The 1939 film with Laurence Olivier and Merle Oberon, directed by William Wyler, only really concentrates on the romantic relationship between Cathy and Heathcliff, and avoids getting involved with the book’s dark heart. Wuthering Heights is a powerful study of the destructive force of jealousy and bitterness. It is an incredible achievement, because Emily Brontë, through her main male character Heathcliff, manages to create a man/fiend who is at once both the book’s anti-hero and villain. He is a dark, brooding monster, slowly consumed by his own rancour, taking it upon himself to torture and destroy those who have wronged him. However, his thirst for revenge is never sated, and the reader is appalled by the scope of his hatred. Yet, tormented, vengeance-driven fiend though Heathcliff is, the quality and psychological depth of Brontë’s writing somehow always manages to keep a tiny part of the reader on his side. Something in us always yearns for him to find redemption.

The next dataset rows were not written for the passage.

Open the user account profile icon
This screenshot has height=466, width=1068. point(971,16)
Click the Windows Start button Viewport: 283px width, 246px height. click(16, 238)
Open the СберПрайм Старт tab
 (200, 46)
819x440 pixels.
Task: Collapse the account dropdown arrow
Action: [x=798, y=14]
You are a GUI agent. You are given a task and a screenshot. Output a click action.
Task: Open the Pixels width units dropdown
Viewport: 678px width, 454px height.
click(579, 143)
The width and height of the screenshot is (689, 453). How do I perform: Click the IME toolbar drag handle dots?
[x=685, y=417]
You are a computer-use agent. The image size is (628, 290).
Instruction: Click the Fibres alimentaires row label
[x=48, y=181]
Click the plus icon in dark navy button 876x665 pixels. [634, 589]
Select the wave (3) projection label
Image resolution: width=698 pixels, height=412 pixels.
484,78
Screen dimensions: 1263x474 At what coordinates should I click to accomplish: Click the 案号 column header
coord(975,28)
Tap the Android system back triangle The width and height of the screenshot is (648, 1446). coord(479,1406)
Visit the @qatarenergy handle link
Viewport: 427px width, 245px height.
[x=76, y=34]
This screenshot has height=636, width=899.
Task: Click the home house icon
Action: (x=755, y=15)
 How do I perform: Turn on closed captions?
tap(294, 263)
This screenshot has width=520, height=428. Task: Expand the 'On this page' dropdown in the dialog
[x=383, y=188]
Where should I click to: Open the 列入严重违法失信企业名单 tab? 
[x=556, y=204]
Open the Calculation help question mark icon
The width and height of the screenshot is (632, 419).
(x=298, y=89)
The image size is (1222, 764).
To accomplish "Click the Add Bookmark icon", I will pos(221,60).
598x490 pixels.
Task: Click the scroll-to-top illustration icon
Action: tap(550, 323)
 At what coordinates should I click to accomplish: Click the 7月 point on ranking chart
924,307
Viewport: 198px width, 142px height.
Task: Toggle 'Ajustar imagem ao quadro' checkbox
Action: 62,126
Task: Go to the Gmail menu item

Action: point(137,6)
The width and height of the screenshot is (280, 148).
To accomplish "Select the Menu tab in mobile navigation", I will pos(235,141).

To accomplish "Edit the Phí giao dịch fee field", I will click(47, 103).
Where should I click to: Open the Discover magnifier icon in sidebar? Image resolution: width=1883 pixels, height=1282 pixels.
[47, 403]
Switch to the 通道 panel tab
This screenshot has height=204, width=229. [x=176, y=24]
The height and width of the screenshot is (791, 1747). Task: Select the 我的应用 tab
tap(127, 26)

Emily Brontë wrote Wuthering Heights under the pen name of Ellis Bell. It was published in 1847 - just a year before she died of tuberculosis. She was only thirty years of age at the time of her death, and never knew the success her one and only novel would go on to achieve. At first, it received quite mixed reviews - hardly surprising, I think, when you consider the book’s underlying sense of amorality, and the Victorian values it clearly challenges. Emily Bronte was born on 30 July (a day before my own birthday) - so she’d be a hundred and ninety-six this week (me, not so much!). I have no doubt people will still be reading and enjoying her novel in another two hundred years and more - and let’s face it, that’s more than can be said of just about every book that has ever won the Man Booker prize.
Happy birthday Emily Brontë. Thanks for writing such a monstrously brilliant novel!